ROS-HIF1α-driven glycolytic reprogramming sustains ATP production in Huntington's disease

Huntington's disease (HD) is a progressive neurodegenerative disorder in which mitochondrial dysfunction and impaired energy metabolism contribute to disease pathogenesis. Surprisingly, we find that ATP levels are not diminished but instead elevated in the striatum of R6/2 HD mice despite impaired TCA cycle intermediates and mitochondrial deficits. Integrative metabolomics, gene expression profiling, and pharmacological perturbation reveal that increased reactive oxygen species stabilize hypoxia-inducible factor-1α (HIF1α), driving enhanced glucose uptake and glycolytic flux. In vivo dynamic glucose-enhanced (DGE) MRI further supports altered glucose handling in the living R6/2 brain.
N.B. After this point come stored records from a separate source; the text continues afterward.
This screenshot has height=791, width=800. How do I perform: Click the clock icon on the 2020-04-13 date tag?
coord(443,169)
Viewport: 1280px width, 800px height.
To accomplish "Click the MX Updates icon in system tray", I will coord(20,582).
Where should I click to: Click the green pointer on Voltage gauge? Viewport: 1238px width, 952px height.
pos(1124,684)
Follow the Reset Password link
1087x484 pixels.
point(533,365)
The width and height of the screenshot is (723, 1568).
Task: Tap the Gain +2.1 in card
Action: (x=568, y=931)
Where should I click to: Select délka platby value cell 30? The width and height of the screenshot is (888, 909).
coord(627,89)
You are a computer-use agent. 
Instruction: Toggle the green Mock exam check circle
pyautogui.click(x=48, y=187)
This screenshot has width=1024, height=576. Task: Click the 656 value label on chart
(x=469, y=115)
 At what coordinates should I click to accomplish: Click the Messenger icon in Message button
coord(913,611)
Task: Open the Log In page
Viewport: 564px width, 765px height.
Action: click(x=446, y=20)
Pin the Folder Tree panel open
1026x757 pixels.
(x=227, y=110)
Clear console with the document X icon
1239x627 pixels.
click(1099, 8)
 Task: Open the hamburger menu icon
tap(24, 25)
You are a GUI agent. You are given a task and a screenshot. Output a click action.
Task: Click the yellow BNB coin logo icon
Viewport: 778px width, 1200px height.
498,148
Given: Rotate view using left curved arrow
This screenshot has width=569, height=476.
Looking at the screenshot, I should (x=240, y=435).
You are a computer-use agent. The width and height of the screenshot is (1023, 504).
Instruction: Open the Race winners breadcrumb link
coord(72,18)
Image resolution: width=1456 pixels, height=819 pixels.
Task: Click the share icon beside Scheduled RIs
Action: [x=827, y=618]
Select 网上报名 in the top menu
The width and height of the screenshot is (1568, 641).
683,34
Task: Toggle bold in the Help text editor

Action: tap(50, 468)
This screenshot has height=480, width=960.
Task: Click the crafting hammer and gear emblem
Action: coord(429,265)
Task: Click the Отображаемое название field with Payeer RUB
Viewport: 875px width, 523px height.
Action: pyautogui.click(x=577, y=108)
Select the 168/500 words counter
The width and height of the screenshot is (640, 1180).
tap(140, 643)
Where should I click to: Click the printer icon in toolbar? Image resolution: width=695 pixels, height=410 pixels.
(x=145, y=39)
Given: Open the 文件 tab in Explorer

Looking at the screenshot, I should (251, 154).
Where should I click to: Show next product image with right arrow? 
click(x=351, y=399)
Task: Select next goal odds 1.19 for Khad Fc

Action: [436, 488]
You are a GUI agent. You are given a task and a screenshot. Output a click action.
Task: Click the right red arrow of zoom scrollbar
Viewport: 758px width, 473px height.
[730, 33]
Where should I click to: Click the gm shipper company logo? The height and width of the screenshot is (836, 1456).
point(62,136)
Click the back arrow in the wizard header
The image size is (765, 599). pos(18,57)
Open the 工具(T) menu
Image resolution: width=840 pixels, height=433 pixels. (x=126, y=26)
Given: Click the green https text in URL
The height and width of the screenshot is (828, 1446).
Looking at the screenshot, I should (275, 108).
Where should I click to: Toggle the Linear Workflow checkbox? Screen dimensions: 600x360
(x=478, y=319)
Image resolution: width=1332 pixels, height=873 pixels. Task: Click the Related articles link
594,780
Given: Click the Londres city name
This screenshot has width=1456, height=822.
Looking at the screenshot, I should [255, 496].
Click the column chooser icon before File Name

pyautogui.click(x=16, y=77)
Inhibition of either glycolysis or HIF1α abolishes ATP elevation, suggesting that HIF1α-dependent glycolysis compensates for mitochondrial impairment. Single-nucleus RNA sequencing further uncovers coordinated metabolic reprogramming across neuronal and glial populations. These findings reveal an oxidative stress-triggered metabolic switch that sustains ATP production in HD, redefining bioenergetic adaptation in neurodegenerative diseases.